* [Task to carry out]: Gather every line in the records below that contains the string "help" and copy each of those lines in full.

^^^^^^^^

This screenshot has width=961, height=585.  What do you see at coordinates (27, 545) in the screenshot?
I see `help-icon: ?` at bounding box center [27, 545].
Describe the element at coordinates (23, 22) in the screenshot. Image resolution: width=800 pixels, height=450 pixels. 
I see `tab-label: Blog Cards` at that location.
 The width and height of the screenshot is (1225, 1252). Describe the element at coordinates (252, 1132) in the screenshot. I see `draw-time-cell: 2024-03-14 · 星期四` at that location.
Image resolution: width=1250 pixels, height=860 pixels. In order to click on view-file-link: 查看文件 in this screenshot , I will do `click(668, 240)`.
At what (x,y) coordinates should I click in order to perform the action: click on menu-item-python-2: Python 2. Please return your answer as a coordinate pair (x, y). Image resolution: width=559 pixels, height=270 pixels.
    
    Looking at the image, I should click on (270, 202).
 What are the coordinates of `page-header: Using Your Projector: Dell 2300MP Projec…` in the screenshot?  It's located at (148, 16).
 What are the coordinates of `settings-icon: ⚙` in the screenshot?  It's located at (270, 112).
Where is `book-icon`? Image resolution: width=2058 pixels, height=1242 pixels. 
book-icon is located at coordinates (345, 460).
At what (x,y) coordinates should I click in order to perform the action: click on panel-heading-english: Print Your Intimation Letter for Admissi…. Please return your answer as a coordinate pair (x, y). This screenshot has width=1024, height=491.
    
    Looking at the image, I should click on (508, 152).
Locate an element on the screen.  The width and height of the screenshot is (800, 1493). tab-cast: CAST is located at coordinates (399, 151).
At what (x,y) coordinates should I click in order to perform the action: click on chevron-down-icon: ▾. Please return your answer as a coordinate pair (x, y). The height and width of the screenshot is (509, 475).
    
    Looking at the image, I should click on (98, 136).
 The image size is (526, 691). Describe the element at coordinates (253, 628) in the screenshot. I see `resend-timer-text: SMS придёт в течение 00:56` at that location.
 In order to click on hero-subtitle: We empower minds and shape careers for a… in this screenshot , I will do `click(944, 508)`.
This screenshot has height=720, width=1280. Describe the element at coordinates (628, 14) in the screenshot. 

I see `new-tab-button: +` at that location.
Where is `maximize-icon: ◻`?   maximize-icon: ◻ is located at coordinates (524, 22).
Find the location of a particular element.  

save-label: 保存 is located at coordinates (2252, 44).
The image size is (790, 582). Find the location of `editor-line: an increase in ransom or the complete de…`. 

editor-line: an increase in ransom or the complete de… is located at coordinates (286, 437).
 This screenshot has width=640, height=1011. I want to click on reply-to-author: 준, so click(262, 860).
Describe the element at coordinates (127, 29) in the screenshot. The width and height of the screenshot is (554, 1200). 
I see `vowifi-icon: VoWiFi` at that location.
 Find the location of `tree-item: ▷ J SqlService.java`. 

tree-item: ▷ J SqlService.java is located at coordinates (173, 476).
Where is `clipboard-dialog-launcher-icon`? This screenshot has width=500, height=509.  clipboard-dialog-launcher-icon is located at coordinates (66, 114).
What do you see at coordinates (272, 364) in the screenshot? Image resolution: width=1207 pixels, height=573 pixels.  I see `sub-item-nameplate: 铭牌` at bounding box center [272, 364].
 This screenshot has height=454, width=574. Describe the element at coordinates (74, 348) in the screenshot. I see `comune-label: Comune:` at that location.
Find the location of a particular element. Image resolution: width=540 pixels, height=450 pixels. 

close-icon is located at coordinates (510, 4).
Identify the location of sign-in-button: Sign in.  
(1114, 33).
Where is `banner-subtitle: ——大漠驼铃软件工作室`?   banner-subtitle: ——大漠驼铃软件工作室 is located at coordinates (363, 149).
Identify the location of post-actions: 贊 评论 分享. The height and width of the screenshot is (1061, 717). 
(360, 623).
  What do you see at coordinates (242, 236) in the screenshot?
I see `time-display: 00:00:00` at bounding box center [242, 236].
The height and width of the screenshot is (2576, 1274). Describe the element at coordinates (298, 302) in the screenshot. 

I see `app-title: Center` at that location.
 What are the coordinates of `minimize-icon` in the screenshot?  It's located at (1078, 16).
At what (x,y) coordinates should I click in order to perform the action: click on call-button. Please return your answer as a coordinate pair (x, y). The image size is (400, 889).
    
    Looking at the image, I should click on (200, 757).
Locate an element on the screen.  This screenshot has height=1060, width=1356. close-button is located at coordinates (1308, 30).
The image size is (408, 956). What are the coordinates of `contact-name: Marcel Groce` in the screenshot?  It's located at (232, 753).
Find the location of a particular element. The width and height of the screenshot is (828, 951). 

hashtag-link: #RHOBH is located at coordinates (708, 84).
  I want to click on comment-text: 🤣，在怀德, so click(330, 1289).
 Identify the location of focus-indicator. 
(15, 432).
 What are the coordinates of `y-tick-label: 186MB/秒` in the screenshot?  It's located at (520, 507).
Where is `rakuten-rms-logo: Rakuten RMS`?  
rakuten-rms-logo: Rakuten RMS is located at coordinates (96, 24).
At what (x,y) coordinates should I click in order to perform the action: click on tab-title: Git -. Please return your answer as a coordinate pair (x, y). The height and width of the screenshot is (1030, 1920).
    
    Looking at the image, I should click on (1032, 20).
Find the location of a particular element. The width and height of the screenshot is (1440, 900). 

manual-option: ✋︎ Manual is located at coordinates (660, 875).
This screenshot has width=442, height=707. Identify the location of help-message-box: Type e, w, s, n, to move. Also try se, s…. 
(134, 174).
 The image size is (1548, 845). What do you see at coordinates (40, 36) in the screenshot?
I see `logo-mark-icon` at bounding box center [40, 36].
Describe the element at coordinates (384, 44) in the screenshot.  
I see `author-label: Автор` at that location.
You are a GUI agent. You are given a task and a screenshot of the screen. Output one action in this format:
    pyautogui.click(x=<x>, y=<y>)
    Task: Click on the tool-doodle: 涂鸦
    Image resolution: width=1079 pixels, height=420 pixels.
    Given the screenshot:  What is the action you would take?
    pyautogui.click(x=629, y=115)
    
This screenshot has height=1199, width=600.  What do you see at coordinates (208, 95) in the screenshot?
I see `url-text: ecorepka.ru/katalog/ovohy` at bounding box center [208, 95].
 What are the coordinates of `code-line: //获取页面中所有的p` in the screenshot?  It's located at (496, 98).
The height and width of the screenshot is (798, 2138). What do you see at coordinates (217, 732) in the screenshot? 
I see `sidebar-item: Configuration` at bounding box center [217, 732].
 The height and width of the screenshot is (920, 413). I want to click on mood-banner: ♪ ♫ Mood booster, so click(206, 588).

^^^^^^^^

* [Finished task]:
I see `help-icon: ?` at bounding box center [27, 545].
This screenshot has width=442, height=707. Identify the location of help-message-box: Type e, w, s, n, to move. Also try se, s…. 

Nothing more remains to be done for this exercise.